STATED GOAL A:
Copy the records from the line containing "This screenshot has height=630, width=1200." through the end of the records, including both of those lines, exactly as they appear.

EXCERPT TO READ:
◆ ◆ ◆ ◆

I go to several different bars, but wherever I go, strange women follow me. I suspect I'm secreting a strange odor from under my tail.

I used to be followed by lesbians, but, alas, my odor seems to have changed.

Eighteenth Floor Monsoon by nakedangelina

Once, at the Chicago Lakefront Hilton, I had a minor accident with flash paper and a bottle of Irish whiskey. When the smoke hit the detectors, well... It was a monsoon. But that was the 25th floor so I don't think the naked one was there. I don't stay there anymore because they've asked me not to.

Nashville Is Calling Me by Dj_Maximus

Ah Nashville! Nashville calls with the sound of twangy git-ars, and banjos on knees. High School football and a friendly accent. Like Texas, but full of nice people.

Dyslexia by Akbyr

<----- In answer to the poetic question--Of course!

◆ ◆ ◆ ◆

STATED GOAL B:
State whether each statement agrees with the forum excerpt, answering yes or no and quoting the words that decide it: (i) The writer no longer stays at the Chicago Lakefront Hilton because of a request from the hotel. (ii) The accident with flash paper happened on the eighteenth floor. (iii) Nashville is compared to Texas.

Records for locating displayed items

◆ ◆ ◆ ◆

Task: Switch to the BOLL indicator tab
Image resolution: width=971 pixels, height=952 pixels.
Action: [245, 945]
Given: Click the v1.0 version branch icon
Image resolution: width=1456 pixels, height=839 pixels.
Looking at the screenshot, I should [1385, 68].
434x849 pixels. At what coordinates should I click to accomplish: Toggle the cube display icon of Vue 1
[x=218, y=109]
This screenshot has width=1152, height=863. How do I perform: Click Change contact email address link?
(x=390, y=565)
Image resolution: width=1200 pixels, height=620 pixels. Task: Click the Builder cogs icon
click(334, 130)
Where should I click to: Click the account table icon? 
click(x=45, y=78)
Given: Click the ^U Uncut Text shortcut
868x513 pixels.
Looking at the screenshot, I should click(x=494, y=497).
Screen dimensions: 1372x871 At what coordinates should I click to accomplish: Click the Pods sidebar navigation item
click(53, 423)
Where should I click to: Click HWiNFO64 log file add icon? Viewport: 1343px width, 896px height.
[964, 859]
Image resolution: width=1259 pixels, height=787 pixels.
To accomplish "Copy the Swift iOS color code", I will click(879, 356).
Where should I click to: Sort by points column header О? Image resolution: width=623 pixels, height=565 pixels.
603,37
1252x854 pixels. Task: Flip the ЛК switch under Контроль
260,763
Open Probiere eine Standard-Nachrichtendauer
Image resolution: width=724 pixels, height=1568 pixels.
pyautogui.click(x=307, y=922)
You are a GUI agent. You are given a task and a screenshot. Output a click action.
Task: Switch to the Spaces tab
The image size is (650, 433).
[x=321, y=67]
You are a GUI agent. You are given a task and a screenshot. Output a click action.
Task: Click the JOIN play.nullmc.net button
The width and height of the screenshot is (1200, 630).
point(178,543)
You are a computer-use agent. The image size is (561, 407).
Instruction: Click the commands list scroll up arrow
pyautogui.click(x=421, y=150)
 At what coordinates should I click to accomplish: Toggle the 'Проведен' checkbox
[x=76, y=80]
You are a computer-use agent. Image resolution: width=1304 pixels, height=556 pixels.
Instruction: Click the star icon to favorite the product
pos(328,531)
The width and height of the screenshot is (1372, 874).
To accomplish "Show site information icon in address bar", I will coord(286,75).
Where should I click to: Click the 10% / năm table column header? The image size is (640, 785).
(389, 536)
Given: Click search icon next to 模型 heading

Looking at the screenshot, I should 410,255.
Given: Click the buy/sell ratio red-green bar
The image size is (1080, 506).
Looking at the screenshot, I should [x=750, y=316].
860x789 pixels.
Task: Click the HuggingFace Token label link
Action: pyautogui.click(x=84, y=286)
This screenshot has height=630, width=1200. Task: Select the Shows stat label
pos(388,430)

◆ ◆ ◆ ◆

PROBLEM SOLUTION A:
This screenshot has height=630, width=1200. Task: Select the Shows stat label
pos(388,430)

PROBLEM SOLUTION B:
(i) Yes: "I don't stay there anymore because they've asked me not to."
(ii) No: "But that was the 25th floor so I don't think the naked one was there."
(iii) Yes: "Like Texas, but full of nice people."